Belinda H.Y. Chiu is founder of Hummingbird research coaching consulting LLC and serves as visiting/program faculty with the Tuck School of Business and Dartmouth College, where she previously served as Senior Associate Director of Admissions. A Certified Teacher with the Google-born Search Inside Yourself Leadership Institute, she coaches executive and senior leaders in the public and private sectors, including environmental justice organizations and scientific research institutions. Her leadership and coordination roles  focus on mindful emotional intelligence in higher education institutions and include MIT, Rutgers, and UBC, among others. She has served as International Liaison with the U.S. State Department on a project with 46 selected delegates from around the world on women in STEM and is a board member for eiFOCUS to cultivate female leaders through sports.
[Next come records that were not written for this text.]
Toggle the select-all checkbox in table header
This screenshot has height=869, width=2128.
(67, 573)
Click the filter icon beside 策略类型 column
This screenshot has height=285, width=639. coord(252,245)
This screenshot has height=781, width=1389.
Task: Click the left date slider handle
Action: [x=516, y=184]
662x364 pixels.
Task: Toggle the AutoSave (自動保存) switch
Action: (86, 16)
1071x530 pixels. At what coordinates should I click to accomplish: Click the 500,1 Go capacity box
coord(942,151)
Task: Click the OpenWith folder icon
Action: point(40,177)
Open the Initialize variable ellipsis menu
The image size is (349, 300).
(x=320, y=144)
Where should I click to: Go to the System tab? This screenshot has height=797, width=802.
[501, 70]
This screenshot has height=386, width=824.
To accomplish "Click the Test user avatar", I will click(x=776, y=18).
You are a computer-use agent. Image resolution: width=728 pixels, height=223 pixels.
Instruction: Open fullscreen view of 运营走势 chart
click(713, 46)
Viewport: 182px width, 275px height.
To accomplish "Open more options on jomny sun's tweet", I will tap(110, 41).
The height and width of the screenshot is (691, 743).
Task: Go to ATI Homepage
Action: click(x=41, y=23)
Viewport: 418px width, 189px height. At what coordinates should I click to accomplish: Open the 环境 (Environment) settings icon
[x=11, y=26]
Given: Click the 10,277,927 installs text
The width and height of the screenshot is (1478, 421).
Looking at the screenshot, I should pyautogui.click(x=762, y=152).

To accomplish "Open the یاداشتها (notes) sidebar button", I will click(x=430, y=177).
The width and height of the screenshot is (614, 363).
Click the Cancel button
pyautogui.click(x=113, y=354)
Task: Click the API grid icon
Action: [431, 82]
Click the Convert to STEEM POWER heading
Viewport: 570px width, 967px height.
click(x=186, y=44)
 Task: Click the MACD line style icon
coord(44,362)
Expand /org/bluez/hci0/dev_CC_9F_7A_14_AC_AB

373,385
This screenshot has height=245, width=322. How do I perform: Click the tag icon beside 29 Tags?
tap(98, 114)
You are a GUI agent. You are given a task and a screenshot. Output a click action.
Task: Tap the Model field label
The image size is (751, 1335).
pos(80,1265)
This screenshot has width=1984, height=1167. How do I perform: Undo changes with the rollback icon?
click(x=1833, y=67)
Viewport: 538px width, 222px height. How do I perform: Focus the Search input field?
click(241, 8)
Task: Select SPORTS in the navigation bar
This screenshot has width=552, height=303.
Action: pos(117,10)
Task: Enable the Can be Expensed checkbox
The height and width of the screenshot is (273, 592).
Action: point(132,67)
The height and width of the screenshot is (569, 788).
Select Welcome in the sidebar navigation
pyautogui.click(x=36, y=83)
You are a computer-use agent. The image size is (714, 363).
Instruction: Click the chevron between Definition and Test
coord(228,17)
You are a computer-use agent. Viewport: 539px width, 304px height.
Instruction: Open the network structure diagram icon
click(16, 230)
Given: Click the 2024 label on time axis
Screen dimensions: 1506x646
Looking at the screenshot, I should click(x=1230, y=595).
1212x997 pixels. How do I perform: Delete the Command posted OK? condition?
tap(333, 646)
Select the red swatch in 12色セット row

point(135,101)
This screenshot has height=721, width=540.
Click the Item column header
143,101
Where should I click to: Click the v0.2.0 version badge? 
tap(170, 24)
She is the author of several books, including The eEMBA Coach Playbook: preparing future-ready leaders (2025), The Mindful College Applicant (2019) and We are One: Yoga Meditations for Children (2014). A Certified Forest Therapy Guide, her research focuses on mycelial networks, organizational psychology, and applied contemplative practices in leadership. Belinda holds a bachelor’s from Dartmouth College, a master’s from the Fletcher School of Law & Diplomacy, and a doctorate from Columbia University.